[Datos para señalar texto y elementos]

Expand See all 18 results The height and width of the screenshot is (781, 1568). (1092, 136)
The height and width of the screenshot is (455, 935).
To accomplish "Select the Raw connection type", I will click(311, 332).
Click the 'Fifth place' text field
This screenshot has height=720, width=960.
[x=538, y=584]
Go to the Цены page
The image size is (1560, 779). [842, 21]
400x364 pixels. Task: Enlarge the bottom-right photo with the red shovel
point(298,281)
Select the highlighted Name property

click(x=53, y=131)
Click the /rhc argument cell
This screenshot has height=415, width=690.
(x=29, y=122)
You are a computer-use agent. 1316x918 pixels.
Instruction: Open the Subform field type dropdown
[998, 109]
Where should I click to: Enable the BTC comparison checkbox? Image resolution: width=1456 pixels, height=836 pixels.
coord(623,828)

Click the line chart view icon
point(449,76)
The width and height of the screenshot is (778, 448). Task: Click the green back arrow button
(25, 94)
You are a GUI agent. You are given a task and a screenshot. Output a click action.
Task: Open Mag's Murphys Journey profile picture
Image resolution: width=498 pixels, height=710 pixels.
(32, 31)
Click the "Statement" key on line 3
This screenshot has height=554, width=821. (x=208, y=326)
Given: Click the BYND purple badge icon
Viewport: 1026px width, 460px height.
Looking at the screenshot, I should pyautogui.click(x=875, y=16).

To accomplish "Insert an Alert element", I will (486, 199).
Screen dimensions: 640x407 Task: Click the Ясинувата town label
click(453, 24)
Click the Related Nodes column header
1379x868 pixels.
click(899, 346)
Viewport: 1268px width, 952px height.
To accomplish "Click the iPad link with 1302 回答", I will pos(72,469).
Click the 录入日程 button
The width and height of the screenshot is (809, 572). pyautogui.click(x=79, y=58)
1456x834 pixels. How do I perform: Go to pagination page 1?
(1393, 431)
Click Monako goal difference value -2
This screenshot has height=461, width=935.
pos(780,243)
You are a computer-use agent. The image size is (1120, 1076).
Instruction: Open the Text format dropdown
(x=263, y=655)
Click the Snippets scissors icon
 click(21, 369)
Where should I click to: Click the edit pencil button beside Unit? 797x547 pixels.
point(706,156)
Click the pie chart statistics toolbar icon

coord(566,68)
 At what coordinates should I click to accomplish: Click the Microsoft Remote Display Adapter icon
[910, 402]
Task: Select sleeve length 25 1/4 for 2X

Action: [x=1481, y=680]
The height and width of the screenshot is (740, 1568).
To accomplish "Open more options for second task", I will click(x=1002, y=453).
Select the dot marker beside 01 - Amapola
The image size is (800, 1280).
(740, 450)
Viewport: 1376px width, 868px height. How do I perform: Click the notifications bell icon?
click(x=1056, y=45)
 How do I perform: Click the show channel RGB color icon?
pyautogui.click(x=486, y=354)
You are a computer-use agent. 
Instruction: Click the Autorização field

» Tarea propuesta
Reescribe todos los datos anteriores sustituyendo "Instruction:" por "Orden:" y sin cambiar nada más.

» Respuesta correcta
Expand See all 18 results The height and width of the screenshot is (781, 1568). (1092, 136)
The height and width of the screenshot is (455, 935).
To accomplish "Select the Raw connection type", I will click(311, 332).
Click the 'Fifth place' text field
This screenshot has height=720, width=960.
[x=538, y=584]
Go to the Цены page
The image size is (1560, 779). [842, 21]
400x364 pixels. Task: Enlarge the bottom-right photo with the red shovel
point(298,281)
Select the highlighted Name property

click(x=53, y=131)
Click the /rhc argument cell
This screenshot has height=415, width=690.
(x=29, y=122)
You are a computer-use agent. 1316x918 pixels.
Orden: Open the Subform field type dropdown
[998, 109]
Where should I click to: Enable the BTC comparison checkbox? Image resolution: width=1456 pixels, height=836 pixels.
coord(623,828)

Click the line chart view icon
point(449,76)
The width and height of the screenshot is (778, 448). Task: Click the green back arrow button
(25, 94)
You are a GUI agent. You are given a task and a screenshot. Output a click action.
Task: Open Mag's Murphys Journey profile picture
Image resolution: width=498 pixels, height=710 pixels.
(32, 31)
Click the "Statement" key on line 3
This screenshot has height=554, width=821. (x=208, y=326)
Given: Click the BYND purple badge icon
Viewport: 1026px width, 460px height.
Looking at the screenshot, I should pyautogui.click(x=875, y=16).

To accomplish "Insert an Alert element", I will (486, 199).
Screen dimensions: 640x407 Task: Click the Ясинувата town label
click(453, 24)
Click the Related Nodes column header
1379x868 pixels.
click(899, 346)
Viewport: 1268px width, 952px height.
To accomplish "Click the iPad link with 1302 回答", I will pos(72,469).
Click the 录入日程 button
The width and height of the screenshot is (809, 572). pyautogui.click(x=79, y=58)
1456x834 pixels. How do I perform: Go to pagination page 1?
(1393, 431)
Click Monako goal difference value -2
This screenshot has height=461, width=935.
pos(780,243)
You are a computer-use agent. The image size is (1120, 1076).
Orden: Open the Text format dropdown
(x=263, y=655)
Click the Snippets scissors icon
 click(21, 369)
Where should I click to: Click the edit pencil button beside Unit? 797x547 pixels.
point(706,156)
Click the pie chart statistics toolbar icon

coord(566,68)
 At what coordinates should I click to accomplish: Click the Microsoft Remote Display Adapter icon
[910, 402]
Task: Select sleeve length 25 1/4 for 2X

Action: [x=1481, y=680]
The height and width of the screenshot is (740, 1568).
To accomplish "Open more options for second task", I will click(x=1002, y=453).
Select the dot marker beside 01 - Amapola
The image size is (800, 1280).
(740, 450)
Viewport: 1376px width, 868px height. How do I perform: Click the notifications bell icon?
click(x=1056, y=45)
 How do I perform: Click the show channel RGB color icon?
pyautogui.click(x=486, y=354)
You are a computer-use agent. 
Orden: Click the Autorização field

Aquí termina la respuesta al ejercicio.